=== PROVIDED RECORDS ===
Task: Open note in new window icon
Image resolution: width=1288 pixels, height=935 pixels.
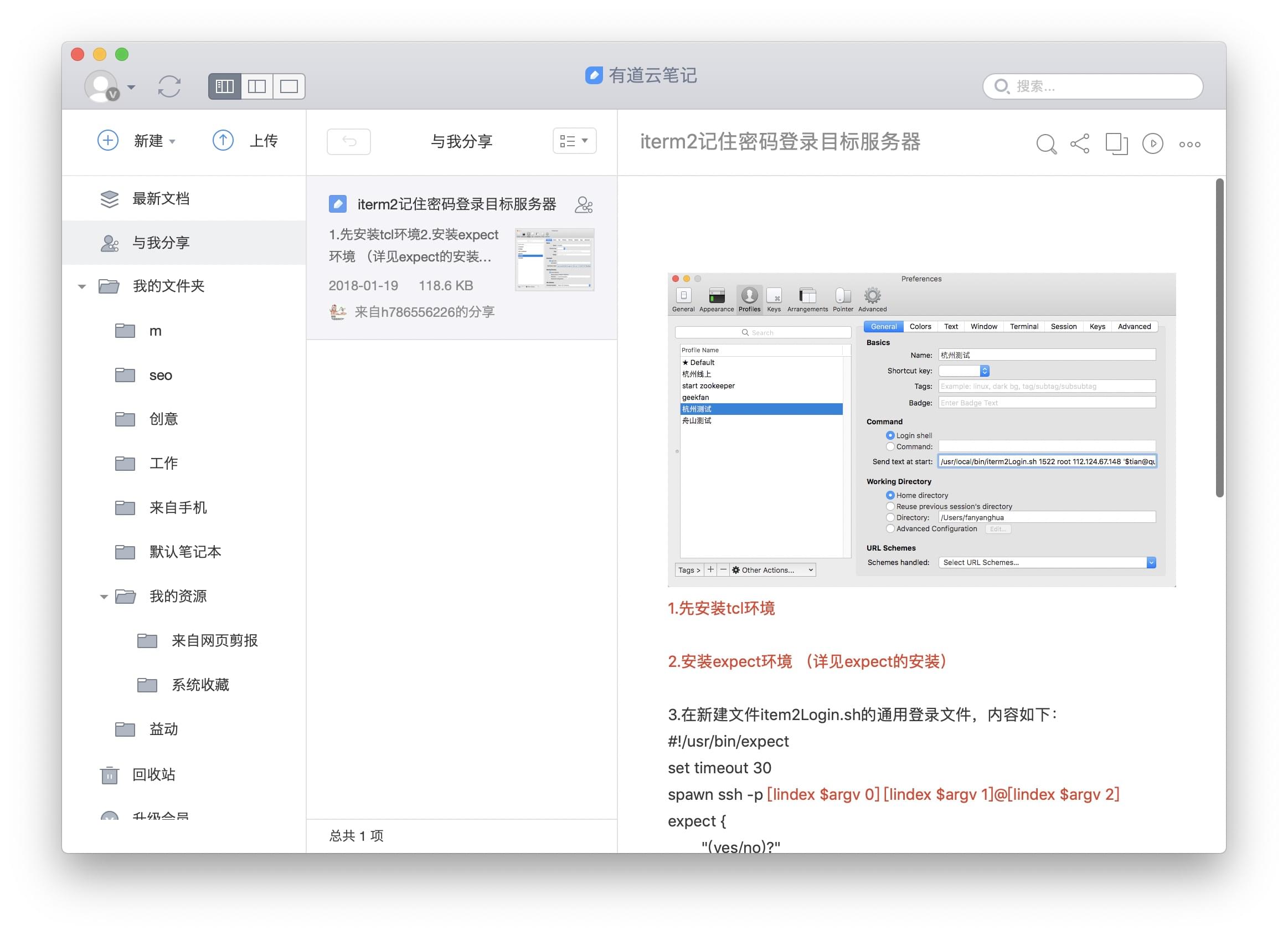Action: coord(1116,143)
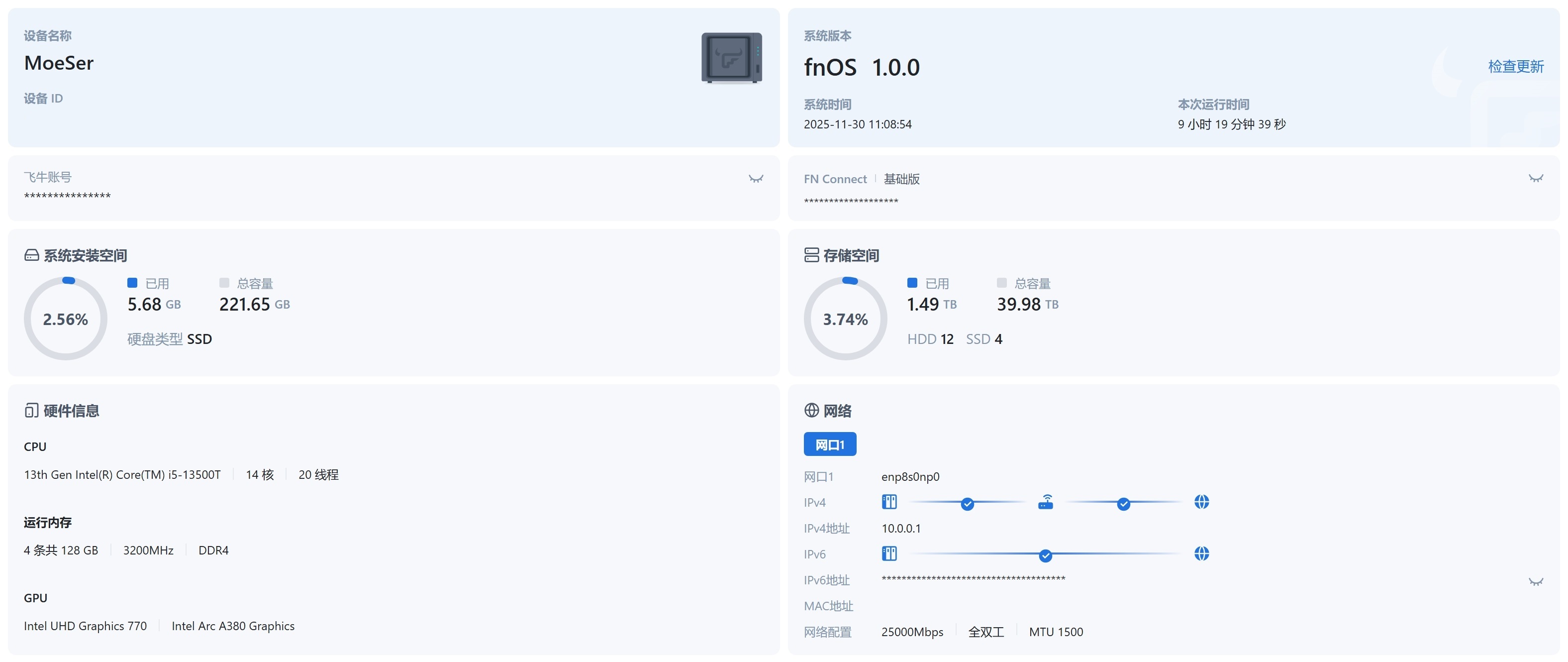Click the 网络 globe panel icon
The image size is (1568, 662).
[x=811, y=410]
===
EXERCISE AIM —
The expected output is the full data above, reproduced exactly with no images.

YOUR SOLUTION —
Task: Open note in new window icon
Image resolution: width=1288 pixels, height=935 pixels.
Action: coord(1116,143)
Click the 网络 globe panel icon
The image size is (1568, 662).
[x=811, y=410]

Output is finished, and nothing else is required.